* [YOUR OBJECTIVE] Edit the passage starting at "Saturday, January 07, 2006" and ending at "same name? (No.)", putting "program" in place of "software".

* [GIVEN PASSAGE]
......

But now...now it's looking pretty crispy critters out there.
Of course, this isn't going to do any good for the problem with the pine bark beetle, which two and a half years ago had accounted for the death of up to 4 million ponderosa and pinyon pines in the state.
OmegaMom understands that there are stay-at-home parental units in the Oregon area who would kill for an end to rain this year. OmegaMom assures them that she would equally kill for a return to more normal precipitation here.
Maybe we can all trade?
Saturday, January 07, 2006
The alpha and the omega
OmegaGranny asked, in an email, where'd I come up with "OmegaMom"? Did it have anything to do with the IBM software of the same name? (No.)
Mr. OmegaMom asked the same thing this week.
OmegaMom has been around the world of internet bulletin boards for a long time. Seeking information on pregnancy and childbirth, she hit the Usenet newsgroups (this was 12 years ago, sigh). Then she moved on to mailing lists. Then she discovered parenting websites such as iVillage, and the forums on those websites.

......

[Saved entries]
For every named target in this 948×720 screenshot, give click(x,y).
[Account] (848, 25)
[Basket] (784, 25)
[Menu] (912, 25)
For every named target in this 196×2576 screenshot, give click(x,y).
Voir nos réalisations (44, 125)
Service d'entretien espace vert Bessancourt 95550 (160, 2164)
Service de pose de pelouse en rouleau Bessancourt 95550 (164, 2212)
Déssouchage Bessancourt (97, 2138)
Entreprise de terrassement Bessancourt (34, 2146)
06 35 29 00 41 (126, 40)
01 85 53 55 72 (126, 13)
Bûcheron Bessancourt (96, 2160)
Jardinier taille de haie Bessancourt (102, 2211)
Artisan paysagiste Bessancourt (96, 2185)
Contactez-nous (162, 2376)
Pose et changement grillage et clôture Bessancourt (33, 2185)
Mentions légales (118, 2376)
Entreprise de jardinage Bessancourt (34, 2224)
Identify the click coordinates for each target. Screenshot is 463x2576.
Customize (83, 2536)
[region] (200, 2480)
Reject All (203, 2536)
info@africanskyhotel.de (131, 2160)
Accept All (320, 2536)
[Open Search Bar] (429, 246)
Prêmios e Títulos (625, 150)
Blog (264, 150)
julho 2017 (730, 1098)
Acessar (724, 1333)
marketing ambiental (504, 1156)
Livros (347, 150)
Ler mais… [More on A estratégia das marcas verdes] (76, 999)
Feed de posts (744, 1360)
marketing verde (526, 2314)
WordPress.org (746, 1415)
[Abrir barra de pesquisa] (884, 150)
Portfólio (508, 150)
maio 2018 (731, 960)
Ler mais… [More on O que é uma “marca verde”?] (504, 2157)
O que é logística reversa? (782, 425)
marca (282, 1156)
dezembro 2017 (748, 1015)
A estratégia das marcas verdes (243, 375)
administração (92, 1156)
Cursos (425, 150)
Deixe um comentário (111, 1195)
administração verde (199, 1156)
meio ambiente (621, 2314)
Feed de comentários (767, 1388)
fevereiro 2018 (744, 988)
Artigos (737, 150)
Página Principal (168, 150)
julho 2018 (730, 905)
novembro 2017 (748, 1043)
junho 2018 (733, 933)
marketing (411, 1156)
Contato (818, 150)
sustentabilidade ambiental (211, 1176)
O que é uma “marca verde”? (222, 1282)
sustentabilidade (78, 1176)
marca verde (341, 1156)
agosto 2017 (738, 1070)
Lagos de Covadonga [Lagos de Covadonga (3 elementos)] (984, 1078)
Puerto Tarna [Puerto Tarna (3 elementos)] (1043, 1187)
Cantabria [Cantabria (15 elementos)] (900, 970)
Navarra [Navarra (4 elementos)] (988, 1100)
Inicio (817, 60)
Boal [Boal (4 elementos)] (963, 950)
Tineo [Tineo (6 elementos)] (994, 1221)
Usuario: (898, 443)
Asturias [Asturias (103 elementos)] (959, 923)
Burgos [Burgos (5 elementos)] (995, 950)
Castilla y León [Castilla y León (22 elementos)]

......

* [EXPECTED ANSWER]
Saturday, January 07, 2006
The alpha and the omega
OmegaGranny asked, in an email, where'd I come up with "OmegaMom"? Did it have anything to do with the IBM program of the same name? (No.)